Lines from the opening of the material through the line containing "This screenshot has height=952, width=1263." must be duplicated word for word. Pictures are not.

>>

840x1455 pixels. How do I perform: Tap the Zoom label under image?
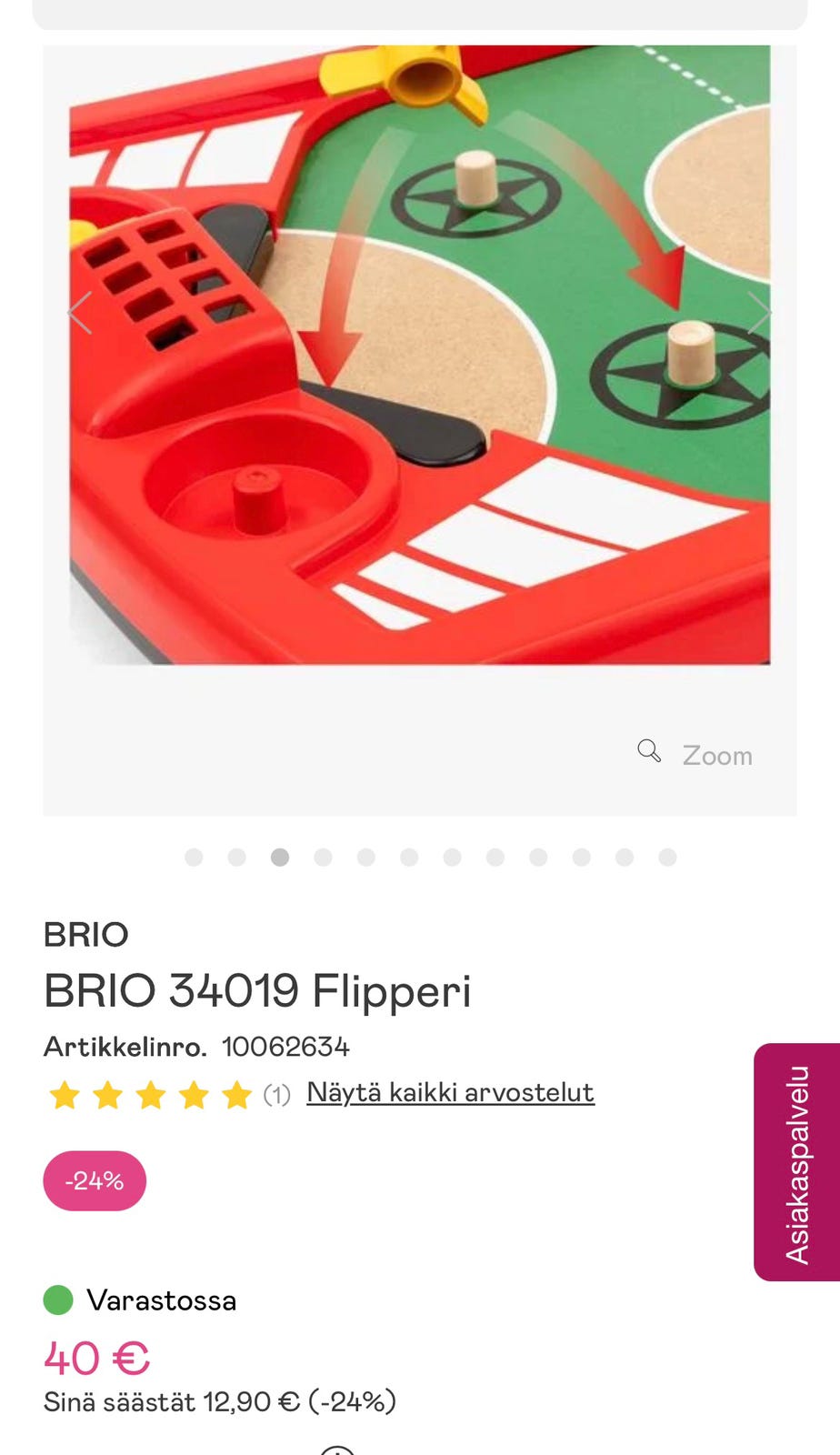(717, 756)
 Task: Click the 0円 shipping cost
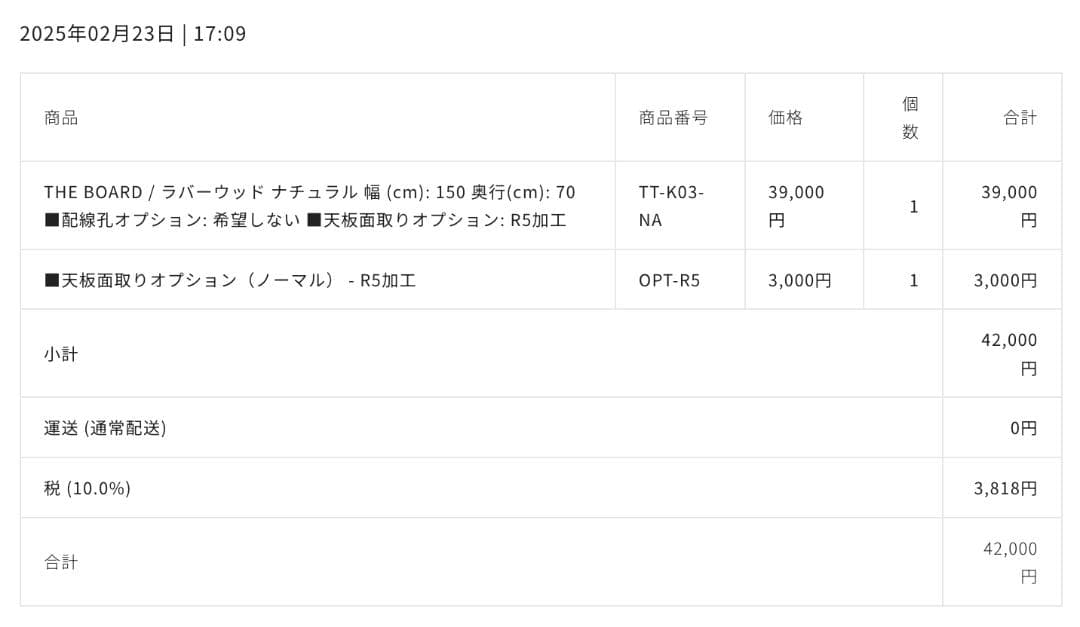coord(1023,428)

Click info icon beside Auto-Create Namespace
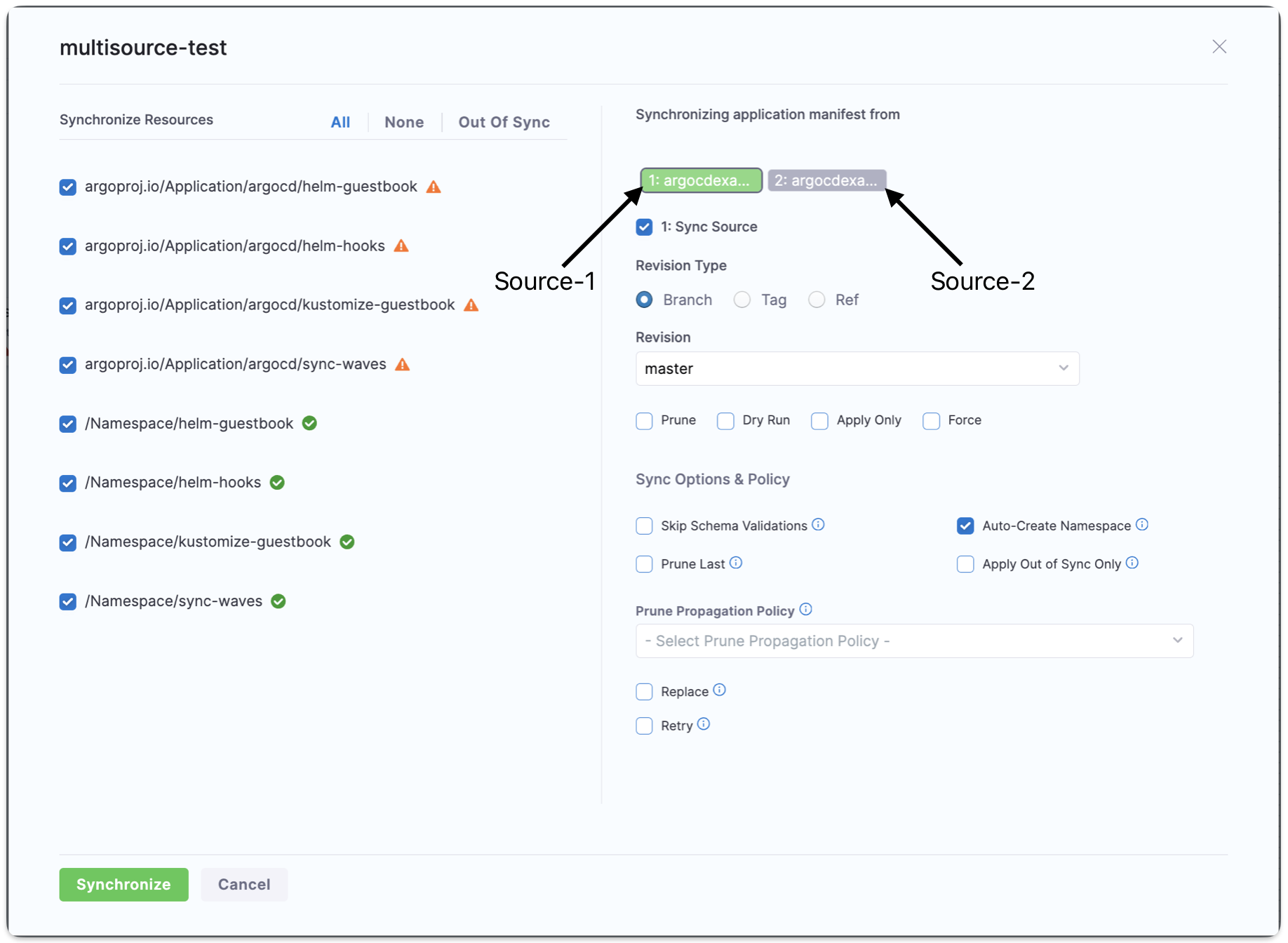[1142, 525]
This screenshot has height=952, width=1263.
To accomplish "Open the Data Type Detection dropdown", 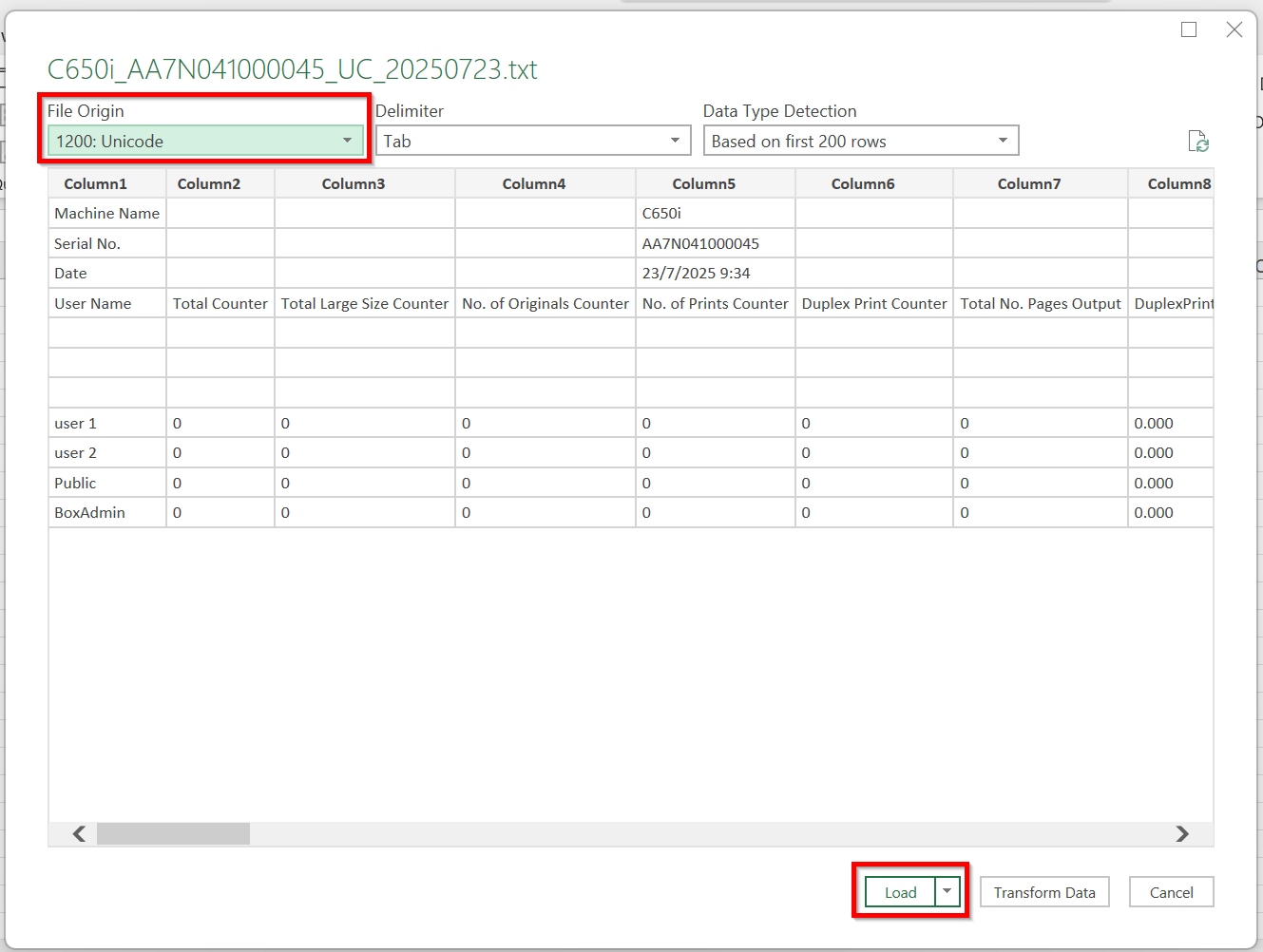I will click(x=860, y=142).
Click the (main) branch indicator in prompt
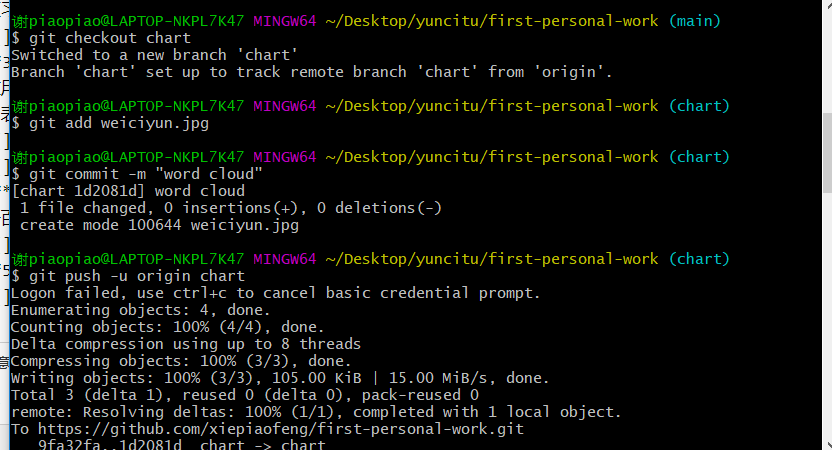The height and width of the screenshot is (450, 832). (695, 21)
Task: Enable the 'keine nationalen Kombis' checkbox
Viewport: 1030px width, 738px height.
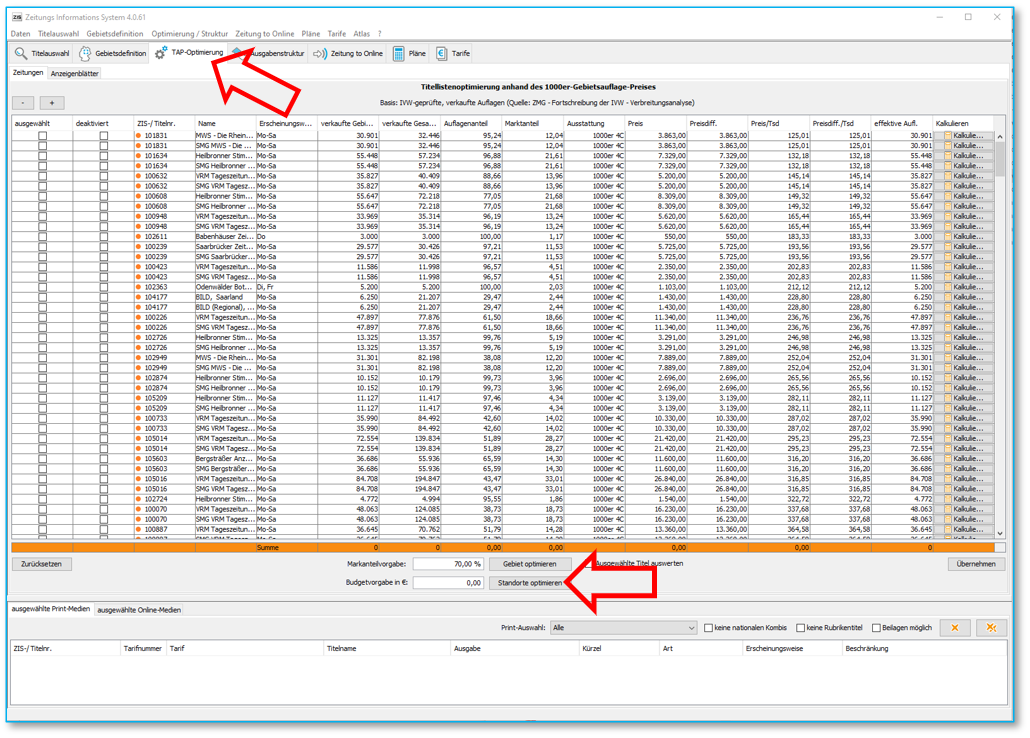Action: [x=708, y=628]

<<

* Solution to this exercise:
840x1455 pixels. How do I perform: Tap the Zoom label under image?
(717, 756)
 Task: Click the 0円 shipping cost
coord(1023,428)

Click info icon beside Auto-Create Namespace
[1142, 525]
This screenshot has height=952, width=1263.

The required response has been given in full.